Fueron sintonías que, a su vez, no sólo eran utilizadas por Dalí de manera silmultánea, sino incluso entremezcladas. El pintor mostraba con ello la capacidad de absorber, desde una misma obra, elementos procedentes de poéticas diversas que acababan fundidos en aleaciones compactas y definidas por una sugestiva identidad formal. O al menos por el espejismo de tal identidad. Por ello, cuando repasamos las obras realizadas por el pintor ampurdanés entre 1923 y 1929, bajo la coherencia que entretejen las diversas sintonías formales detectamos un impresionante abanico de referencias artísticas; incluso muy precisas: Cézanne, Sunyer, Barradas, Maroto, Vázquez Díaz, Janco, Boccioni, Balla, Russolo, Soffici, Morandi, Severini, De Chirico, Carrà, Derain, Herbin, Casorati, Oppi, Sironi, Schripf, Scholz, Melli, Gris, Picasso, Ozenfant, Jeanneret, Léger, Duchamp, Picabia, Arp, Tanguy, Miró, Masson...

A ello debemos agregar otras sintonías y conexiones más extravagantes. Por ejemplo, la decisiva influencia que a partir de 1927 operaron en él (como también lo habían hecho en Tanguy y en Masson) los dibujos histológicos realizados por Santiago Ramón y Cajal a principios de siglo. También las recurrentes conexiones que empezamos a encontrar entre su obra y la de clásicos como Mantegna, Patinir, El Bosco o numerosos manieristas. O, sorprendentemente, la afinidad retrospectiva que su surrealismo maduro manifestará con algunos recursos de la retórica visual de Julio Romero de Torres.

Ya desde 1925, fecha a partir de la que su obra va a ser revelada al público español después de una sonora presentación en la madrileña Exposición de la Sociedad de Artistas Ibéricos, el pintor ampurdanés comenzó a ser una punta de lanza a la que se dirigían las miradas anhelantes de muchos de nuestros artistas renovadores (Palencia, Moreno Villa, Bores, Pelegrín...).

Pero fue sobre todo a partir de 1927 cuando, coincidiendo con su protagonismo en el proceso de eclosión del surrealismo español, Dalí se convirtió desde Cataluña en un poderoso difusor de todos aquellos elementos formales propios de la imaginería surrealista.

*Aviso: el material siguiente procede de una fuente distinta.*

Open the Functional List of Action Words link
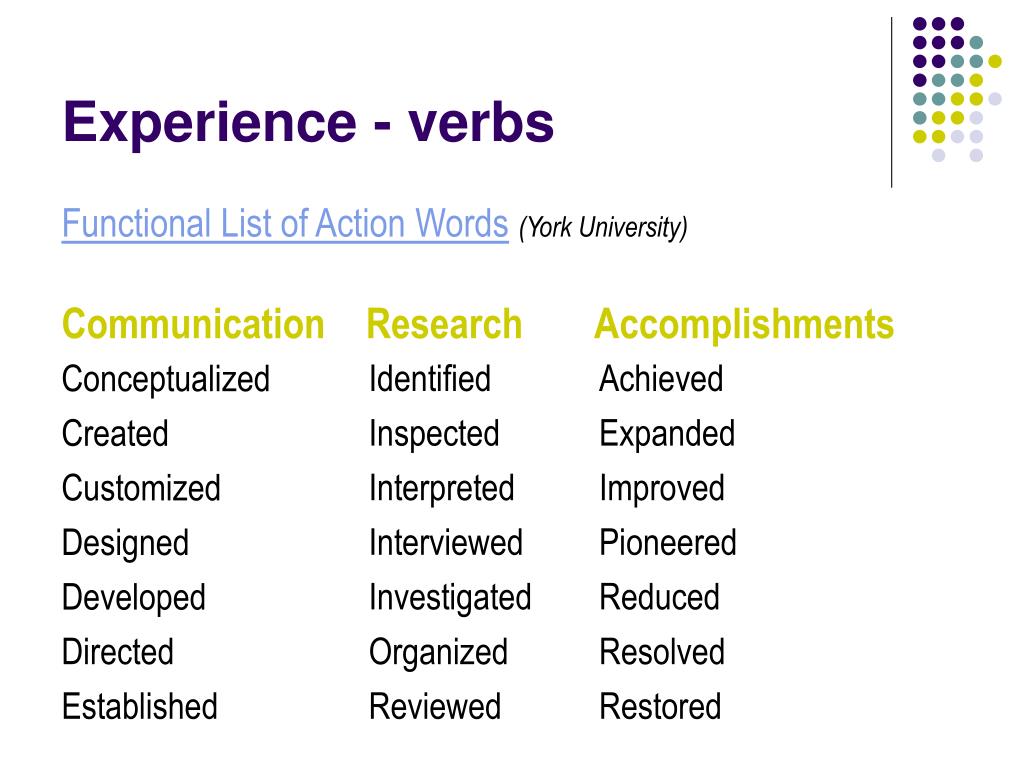 [285, 224]
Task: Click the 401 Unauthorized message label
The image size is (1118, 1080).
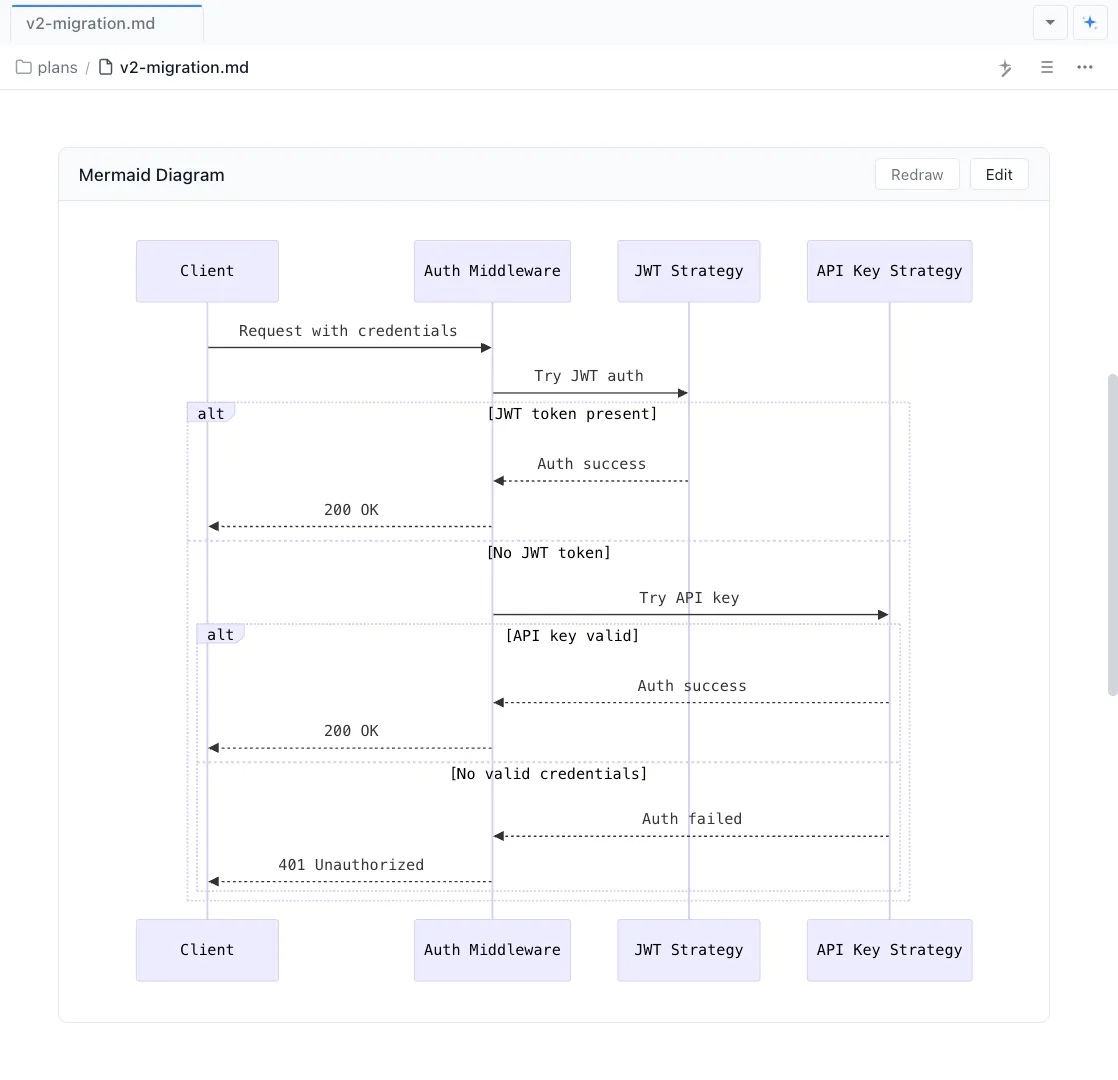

En este sentido, desempeñaron un papel fundamental obras realizadas entre 1927 y 1928 como La miel es más dulce que la sangre, Aparato y mano, Carne de gallina inaugural, Bañista, Cenicitas, Dedo pulgar, playa, pájaro putrefacto y luna, La vaca espectral, El asno podrido... Y ya a partir de 1929, las de plena y definitiva madurez, como El gran masturbador, Monumento imperial a la mujer niña, Retrato de Paul Eluard, El juego lúgubre, El hombre invisible, Los placeres iluminados, El enigma del deseo, La profanación de la Hostia, La adecuación del deseo, etc.

Esta difusión, verdadero mecanismo de aspersión de uno de los últimos y más poderosos flujos de la modernidad, tuvo como fruto numerosas "huellas dalinianas". Porque Salvador Dalí no buscó la constitución de una escuela ni generó conscientemente discipulado alguno, por mucho que en numerosos casos promoviera de forma indirecta la existencia de clarísimos imitadores. Pero lo que sí hizo su plástica fue sembrar la sensibilidad y el pensamiento visual de la escena artística española con todos y cada uno de los elementos de la iconografía surrealista que se habían ido dando cita en su obra.

Ello, a su vez, puso en marcha un considerable despliegue de posibilidades para el ejercicio pictórico, desbordando incluso el amplio marco primigenio de las poéticas surrealistas de origen. Lo testimonia la obra de artistas españoles tan significativos y diversos como Alberto, Caballero, Carbonell, Castellón, Ciría, Clavé, Comps, Cristòfol, óscar Domínguez, Esteban Francés, Luis Fernández, Ferrant, García Lamolla, González Bernal, Juan Ismael, Lekuona, Maruja Mallo, Marinello, Massanet, Moreno Vila, Palencia, Planells, Quirós, Rodríguez Luna, Sandalinas, Sans, Remedios Varo, Viola... y, por supuesto, Federico García Lorca.